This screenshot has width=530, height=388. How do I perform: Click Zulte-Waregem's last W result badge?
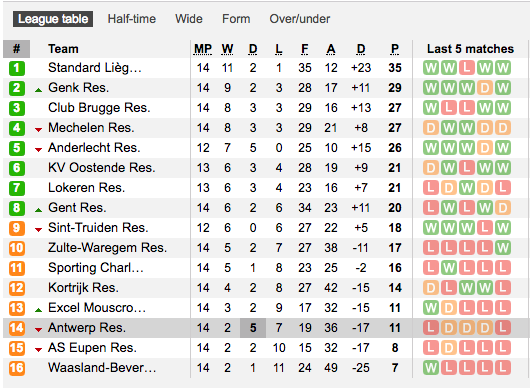click(503, 248)
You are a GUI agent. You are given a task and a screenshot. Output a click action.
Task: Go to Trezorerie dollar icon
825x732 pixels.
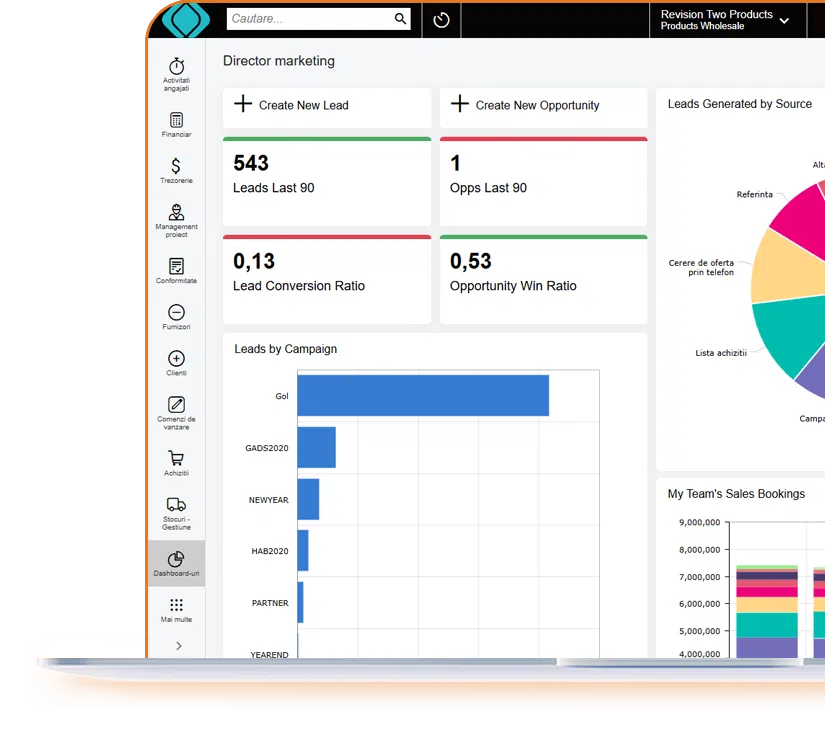[x=176, y=170]
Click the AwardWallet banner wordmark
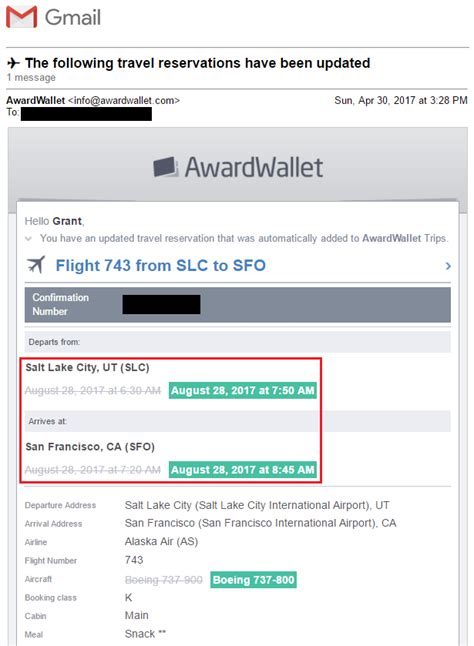Viewport: 474px width, 646px height. 254,167
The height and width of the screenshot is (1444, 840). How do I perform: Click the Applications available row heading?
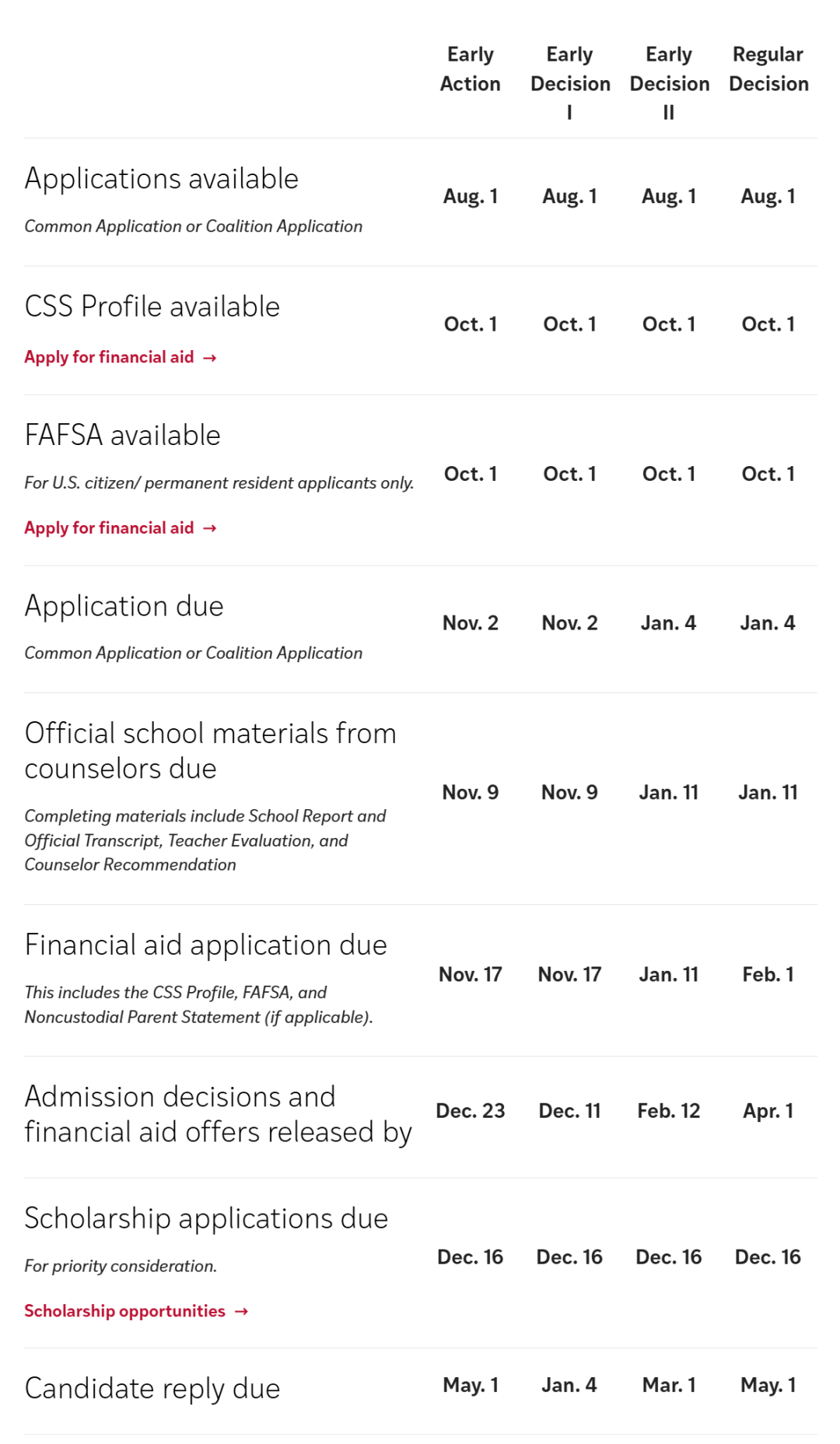pos(162,178)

• _Problem details_: Produce an exact copy of the lines from the line containing "You are a GUI" to the end of the material, both ends included, and omit every picture.

• _Answer to the exercise_:
You are a GUI agent. You are given a task and a screenshot. Output a click action.
Task: Go to Trezorerie dollar icon
825x732 pixels.
[x=176, y=170]
Click the AwardWallet banner wordmark
Viewport: 474px width, 646px height. 254,167
The height and width of the screenshot is (1444, 840). How do I perform: Click the Applications available row heading?
pos(162,178)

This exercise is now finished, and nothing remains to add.